• At Globelivemedia we will explain what recession and inflation consist of and we will tell you which one could be worse for the US economy in the coming years

Recession or inflation, that is the question. Or at least it seems that way to millions of people in the United States who are wondering which of these two economic phenomena will have the greater negative impact on their pockets in the long run.

For this reason, at Globelivemedia we will explain what each one consists of and we will tell you which one can be worse for the United States economy in the coming years. But we can tell you something in advance: recession and inflation are two very different but intrinsically related economic phenomena.

What is inflation and why is it said to be so negative?

To explain the relationship between recession and inflation, it is convenient to start by defining what inflation is.

Inflation can be defined as the general increase in the prices of goods and services in a given market during a specific period of time.

The reason for this sustained rise in prices is usually an imbalance between supply and demand, with the former being too low and the latter being too high.

On the other hand, there are currents of economic thought (or schools of economics) that affirm that inflation is also a monetary phenomenon. That is, the increase in prices of goods and services is directly related to the money supply in a country or a specific market.

Based on this theory, it can be stated that product prices fluctuate based on the money supply available in the market.

If anything characterized the governments of the world during the beginning of the COVID-19 pandemic, it was the general increase in public spending through economic stimuli. In other words, an increase in the money supply in each country to help the population overcome the ravages of the pandemic. To sample, a button: The United States government, as a measure of economic protection and response to the pandemic, disbursed approximately $4.6 billion dollars to support the population in the midst of the crisis.

Taking into account that inflation is a monetary phenomenon, then the generalized increase in prices can be explained not only in the United States, but throughout the world. In fact, various studies have shown a correlation between the issuance of money and an increase of at least three percentage points in the inflation rate.

However, the massive issuance of money is only part of the inflation problem. The other part is the disruption of the national supply chain, which also happened due to the COVID-19 pandemic. Once the pandemic was over, and with so much money on the streets, the demand increased severely, which led to the progressive increase in prices.

Certain items such as gasoline, for example, were also affected but for a different reason: Russia’s invasion of Ukraine, which has destabilized the global energy supply and raised fuel prices around the world.

However, inflation is not negative by itself. At relatively low levels (2%, for example) it is even healthy for the economy to go forward.

What is a recession?

Recession is an economic phenomenon that can be defined as a significant decrease in economic activity. The consensus of various specialists and theoreticians has established that recessions occur when the performance of the Gross Domestic Product has been negative for two consecutive quarters.

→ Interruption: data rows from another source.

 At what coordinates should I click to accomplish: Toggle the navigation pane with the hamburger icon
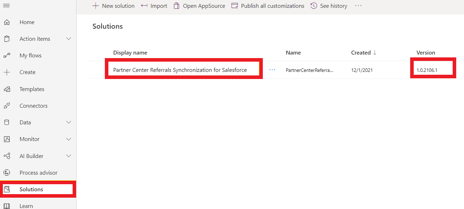pyautogui.click(x=6, y=5)
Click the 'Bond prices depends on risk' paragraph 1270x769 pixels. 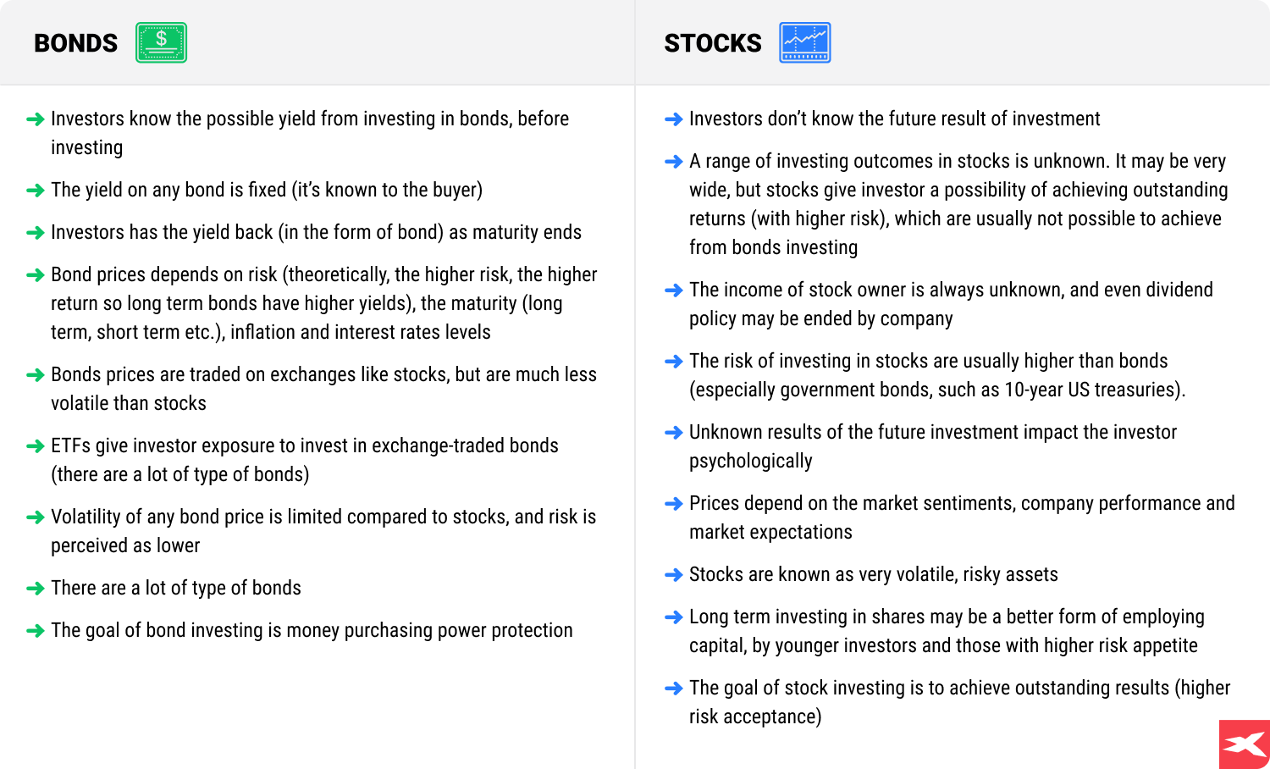point(322,303)
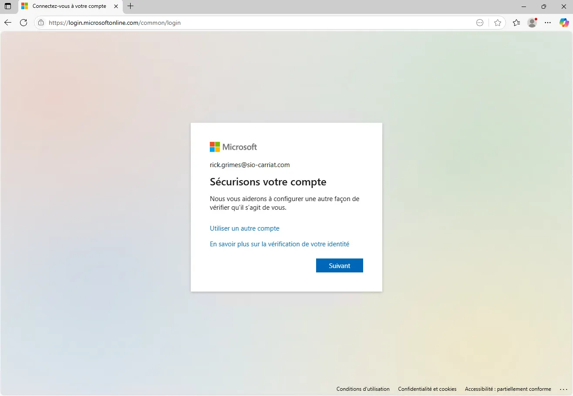Open the browser profile icon

[532, 23]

The National Bureau of Economic Research (NBER) notes that this decline in economic activity has a visible impact on employment, industrial production, and wholesale and retail sales.

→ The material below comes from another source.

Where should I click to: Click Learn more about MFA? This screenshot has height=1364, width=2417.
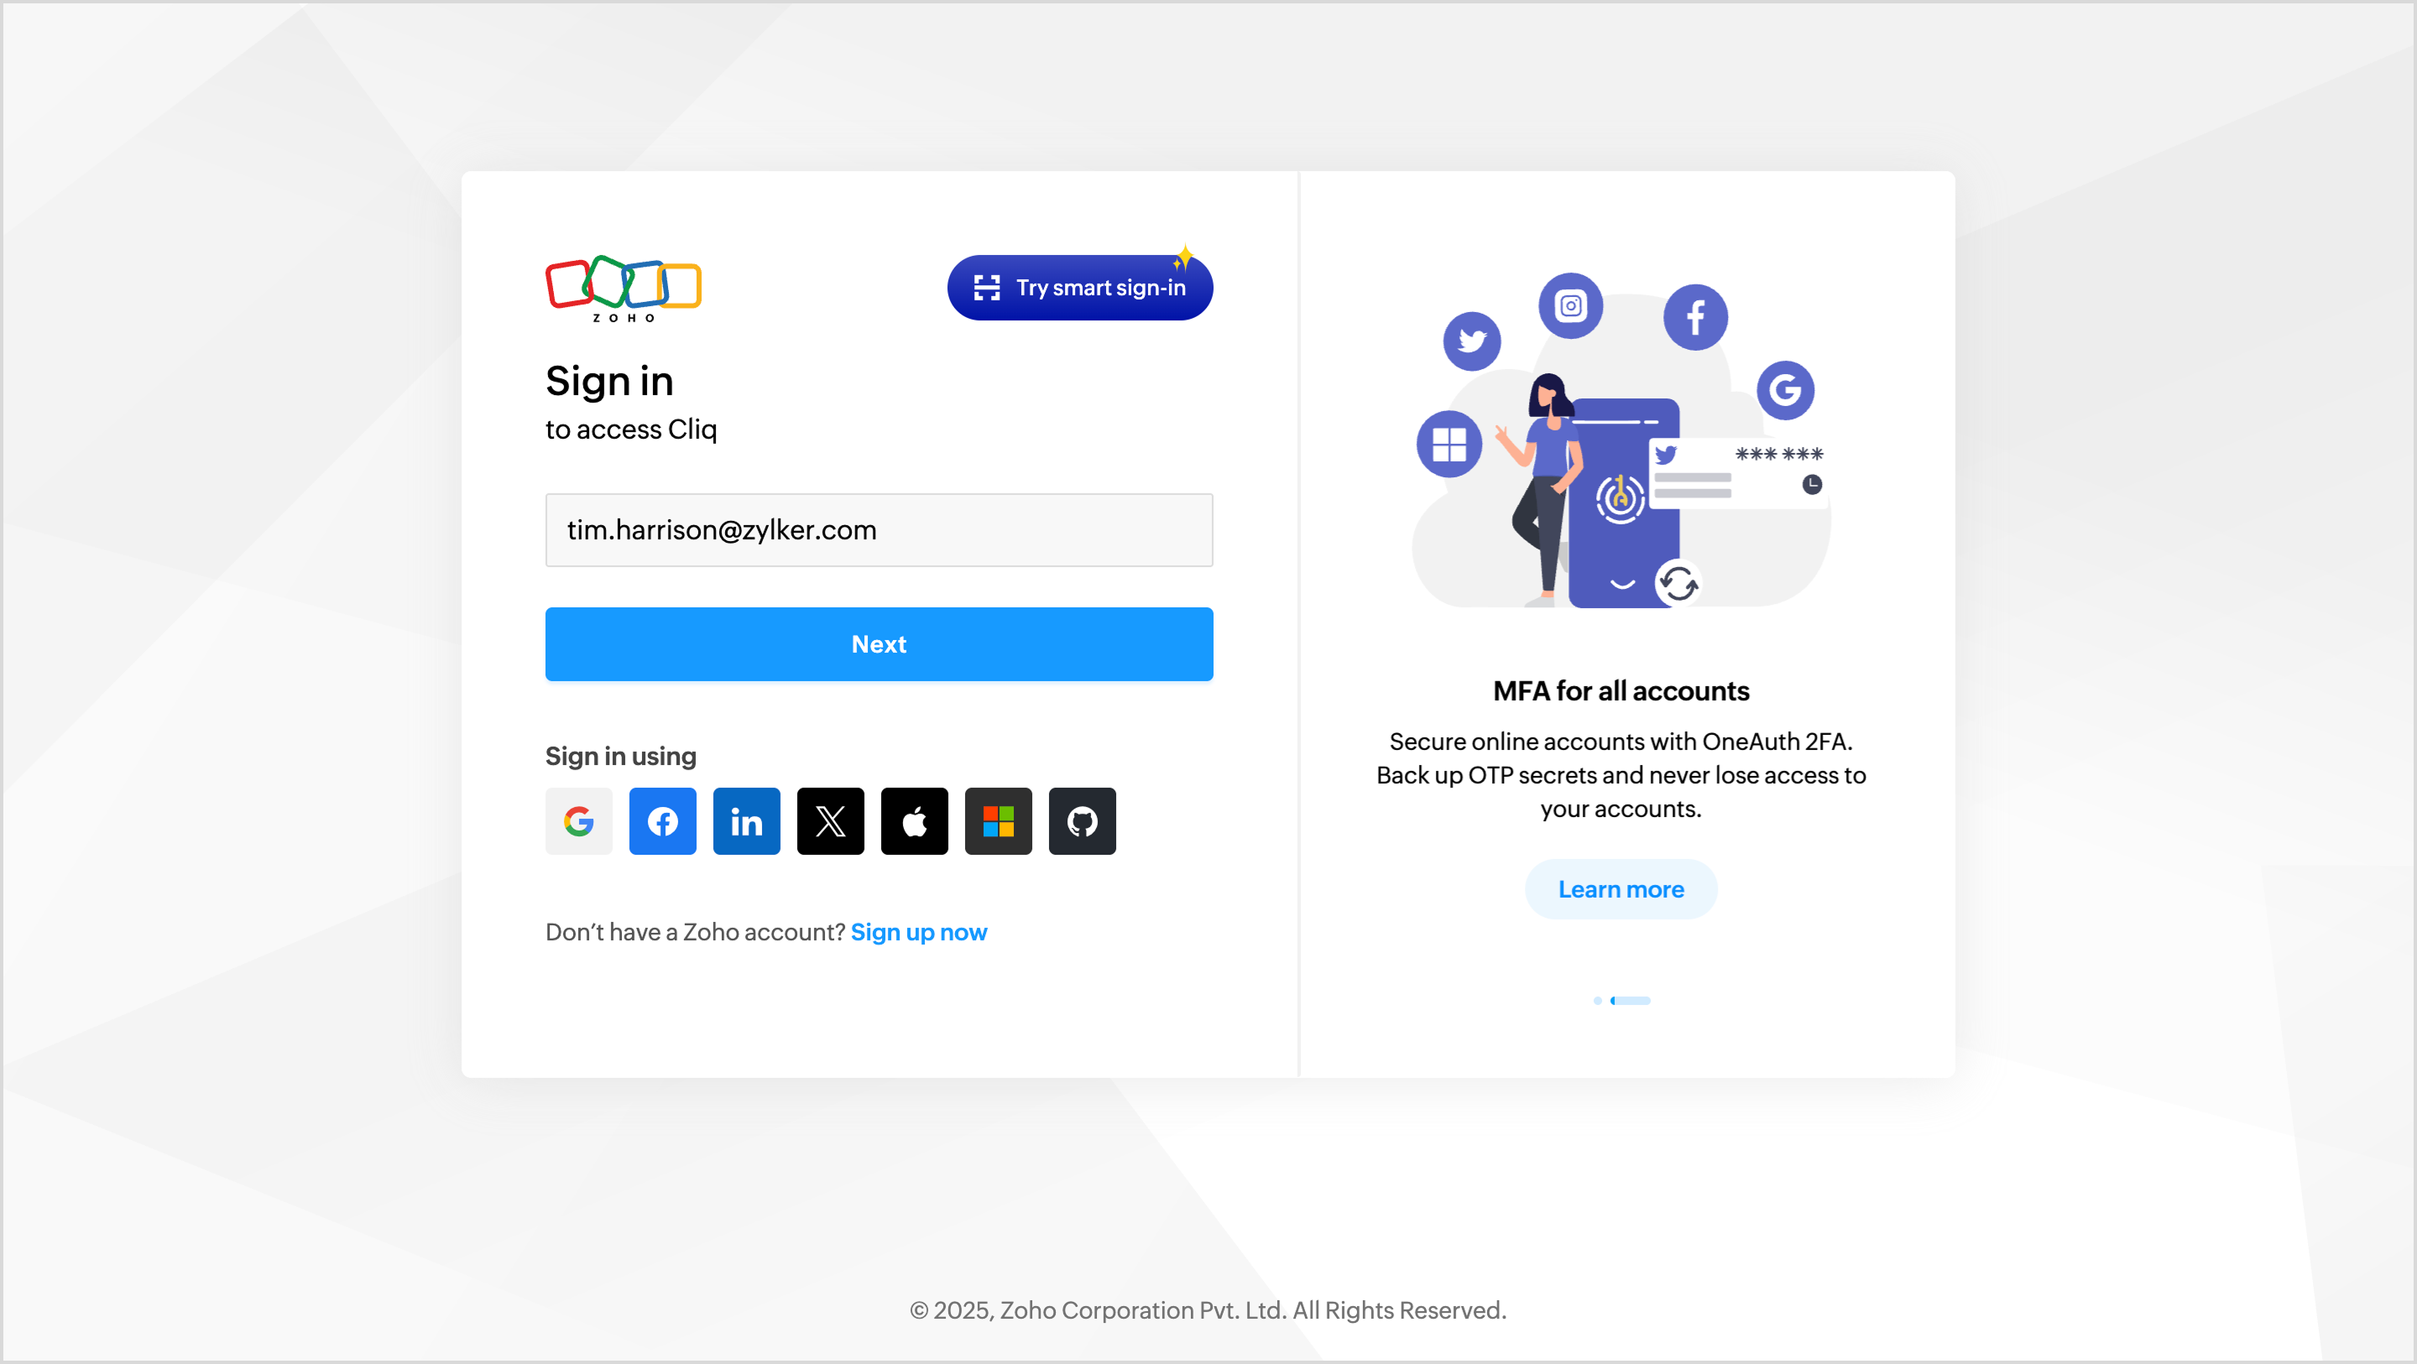1621,889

In other words, a recession implies an increase in the unemployment rate, a slowdown in industrial production, and a decline in wholesale and retail sales.

Although it is not an ideal scenario, the truth is that it could be said that it is inevitable, since specialists consider recessions as an inescapable component of economic cycles, which have ups and downs.

What is the relationship between inflation and recession?

The relationship between inflation and recession is simple: as long as there are high levels of inflation, the possibility of a recession occurring is greater, as producers react to high costs by reducing production and increasing prices.

But inflation and recession are also related in another way: as inflation rises, the Federal Reserve (the main body of monetary policy in the US) is likely to raise interest rates to address the high costs of goods and services (this is what has happened in recent months).

But raising interest rates has another collateral effect in addition to helping to reduce inflation: it makes financing costs so expensive that it can lead the economy to slow down. In other words, it can lead to a recession.

Which is worse for the US: inflation or recession?

There is no definitive answer to this question, only various interpretations.

On the one hand, certain specialists consider that inflation is worse for the economy because its effects impact the pockets of all consumers in the US. In contrast, recessions can impact a smaller number of people (specifically those whose jobs may be lost due to economic slowdown).

On the other hand, there are those who believe that the recession reduces the income of the vast majority of consumers in the US, and that its effects (mass unemployment and loss of productivity) hit people’s pockets harder.

What’s worse? It will depend on where you are in the US economy.